# Osprey Aeroporter



## Canadian (Jan 17, 2008)

Okay,

I was at my local Wholesale Sports last night, and bought some pack cover called an "aeroporter". It's basically a big nylon sack you put your backpack in, so there is no chance of the straps being torn or the contents violated.

Does anybody use these things? I'm trying to do more travel inexpensively, and small hotels and backpackers hostels are the order of the day. I find it easier to haul around a 65L backpack than several suitcases which might inspire theft.

When I was in uni, I had a colleague for an academic conference haul all his stuff in what must have been a 75-85L backpack. He even carried it onto the plane. It took a bit of doing to stuff it in the overhead bin (and no doubt raising the ire of many fellow passengers), but it appeared to be the way to go. The Osprey Aeroporter is designed so that instead of carrying a large backpack onto the plane, I can check it. My favorite airline allows one checked bag and I don't want to get on the plane and be told I have to check my bag, which at that point costs a bit of money. I figure I'll check it, take another 20 minutes at the airport before I proceed on my adventures. It's a matter of saving trouble, being potentially told to check my bag.

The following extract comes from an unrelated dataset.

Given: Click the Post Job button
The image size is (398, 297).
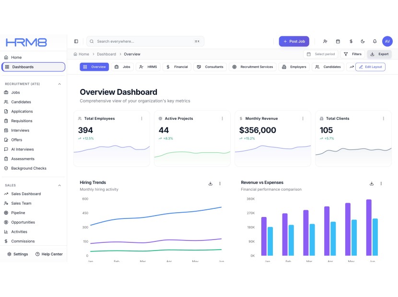Looking at the screenshot, I should pyautogui.click(x=294, y=42).
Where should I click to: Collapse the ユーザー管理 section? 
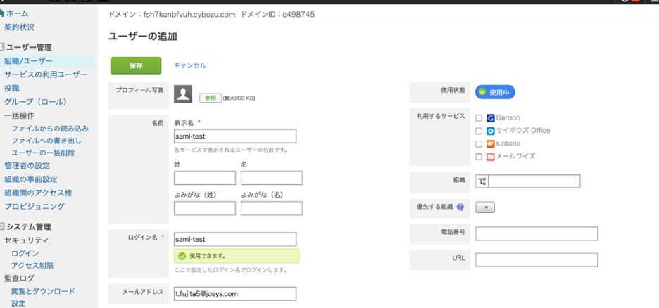click(x=3, y=47)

Anybody use something like this? I realize I could probably just carry my bag on, but I don't mind checking, what is at the counter, a free bag. 

Tom


----------



## Canadian (Jan 17, 2008)

Anybody? I'm wondering if it really works as the sales guy explained it. The thing that worries me is that it's a thin nylon bag with a strap. Should I tape down the strap? Just toss the backpack into the checked luggage as is? Has anybody else traveled with a larger backpack. I'm not talking about a day pack, but it's not for a summer in Europe either, so it's a medium size.

Tom


----------



## Tilton (Nov 27, 2011)

Yes, I have flown with my 100L+ Mystery Ranch pack with an Aeroporter a few times and it worked great.


----------



## MacTweed (Oct 30, 2011)

Looks like a seabag to me.


----------